● **Dataset entries**

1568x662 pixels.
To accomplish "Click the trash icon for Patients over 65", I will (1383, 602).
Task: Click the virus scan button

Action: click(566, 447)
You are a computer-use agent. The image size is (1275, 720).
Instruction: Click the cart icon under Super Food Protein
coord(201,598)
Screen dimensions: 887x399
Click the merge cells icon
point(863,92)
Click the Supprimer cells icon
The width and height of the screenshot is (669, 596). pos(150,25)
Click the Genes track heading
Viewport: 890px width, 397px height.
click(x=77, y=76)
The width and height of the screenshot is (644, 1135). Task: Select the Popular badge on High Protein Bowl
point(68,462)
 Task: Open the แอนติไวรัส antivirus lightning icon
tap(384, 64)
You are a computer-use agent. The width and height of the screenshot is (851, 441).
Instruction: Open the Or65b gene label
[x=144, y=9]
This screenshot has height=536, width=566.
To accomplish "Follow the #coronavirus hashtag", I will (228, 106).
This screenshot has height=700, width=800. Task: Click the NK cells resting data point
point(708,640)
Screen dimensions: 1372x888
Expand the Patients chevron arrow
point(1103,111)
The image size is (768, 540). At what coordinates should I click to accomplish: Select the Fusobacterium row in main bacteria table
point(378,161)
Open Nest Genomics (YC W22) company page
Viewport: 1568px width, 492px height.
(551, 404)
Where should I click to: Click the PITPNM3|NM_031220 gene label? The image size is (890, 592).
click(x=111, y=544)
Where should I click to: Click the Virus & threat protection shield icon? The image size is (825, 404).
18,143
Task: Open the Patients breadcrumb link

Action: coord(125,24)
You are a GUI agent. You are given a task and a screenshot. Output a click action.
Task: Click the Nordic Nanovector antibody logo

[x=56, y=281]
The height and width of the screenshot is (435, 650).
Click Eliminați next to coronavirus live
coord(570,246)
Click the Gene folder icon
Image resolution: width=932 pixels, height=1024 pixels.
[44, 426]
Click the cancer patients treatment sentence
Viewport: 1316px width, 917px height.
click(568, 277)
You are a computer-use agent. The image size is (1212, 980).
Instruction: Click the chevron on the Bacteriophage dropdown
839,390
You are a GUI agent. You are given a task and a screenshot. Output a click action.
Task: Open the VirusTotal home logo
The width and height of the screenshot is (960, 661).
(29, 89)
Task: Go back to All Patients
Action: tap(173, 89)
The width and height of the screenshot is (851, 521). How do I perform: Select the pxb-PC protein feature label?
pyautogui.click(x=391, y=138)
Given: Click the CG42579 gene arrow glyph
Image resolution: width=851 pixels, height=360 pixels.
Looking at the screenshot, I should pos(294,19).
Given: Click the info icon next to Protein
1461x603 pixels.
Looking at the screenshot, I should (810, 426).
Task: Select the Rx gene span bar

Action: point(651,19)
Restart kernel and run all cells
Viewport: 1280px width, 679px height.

● **WORK ITEM**
Each record above must be output without any alteration.

● **ANSWER TO THIS PROBLEM**
1568x662 pixels.
To accomplish "Click the trash icon for Patients over 65", I will (1383, 602).
Task: Click the virus scan button

Action: click(566, 447)
You are a computer-use agent. The image size is (1275, 720).
Instruction: Click the cart icon under Super Food Protein
coord(201,598)
Screen dimensions: 887x399
Click the merge cells icon
point(863,92)
Click the Supprimer cells icon
The width and height of the screenshot is (669, 596). pos(150,25)
Click the Genes track heading
Viewport: 890px width, 397px height.
click(x=77, y=76)
The width and height of the screenshot is (644, 1135). Task: Select the Popular badge on High Protein Bowl
point(68,462)
 Task: Open the แอนติไวรัส antivirus lightning icon
tap(384, 64)
You are a computer-use agent. The width and height of the screenshot is (851, 441).
Instruction: Open the Or65b gene label
[x=144, y=9]
This screenshot has height=536, width=566.
To accomplish "Follow the #coronavirus hashtag", I will (228, 106).
This screenshot has height=700, width=800. Task: Click the NK cells resting data point
point(708,640)
Screen dimensions: 1372x888
Expand the Patients chevron arrow
point(1103,111)
The image size is (768, 540). At what coordinates should I click to accomplish: Select the Fusobacterium row in main bacteria table
point(378,161)
Open Nest Genomics (YC W22) company page
Viewport: 1568px width, 492px height.
(551, 404)
Where should I click to: Click the PITPNM3|NM_031220 gene label? The image size is (890, 592).
click(x=111, y=544)
Where should I click to: Click the Virus & threat protection shield icon? The image size is (825, 404).
18,143
Task: Open the Patients breadcrumb link

Action: coord(125,24)
You are a GUI agent. You are given a task and a screenshot. Output a click action.
Task: Click the Nordic Nanovector antibody logo

[x=56, y=281]
The height and width of the screenshot is (435, 650).
Click Eliminați next to coronavirus live
coord(570,246)
Click the Gene folder icon
Image resolution: width=932 pixels, height=1024 pixels.
[44, 426]
Click the cancer patients treatment sentence
Viewport: 1316px width, 917px height.
click(568, 277)
You are a computer-use agent. The image size is (1212, 980).
Instruction: Click the chevron on the Bacteriophage dropdown
839,390
You are a GUI agent. You are given a task and a screenshot. Output a click action.
Task: Open the VirusTotal home logo
The width and height of the screenshot is (960, 661).
(29, 89)
Task: Go back to All Patients
Action: tap(173, 89)
The width and height of the screenshot is (851, 521). How do I perform: Select the pxb-PC protein feature label?
pyautogui.click(x=391, y=138)
Given: Click the CG42579 gene arrow glyph
Image resolution: width=851 pixels, height=360 pixels.
Looking at the screenshot, I should pos(294,19).
Given: Click the info icon next to Protein
1461x603 pixels.
Looking at the screenshot, I should (810, 426).
Task: Select the Rx gene span bar

Action: point(651,19)
Restart kernel and run all cells
Viewport: 1280px width, 679px height.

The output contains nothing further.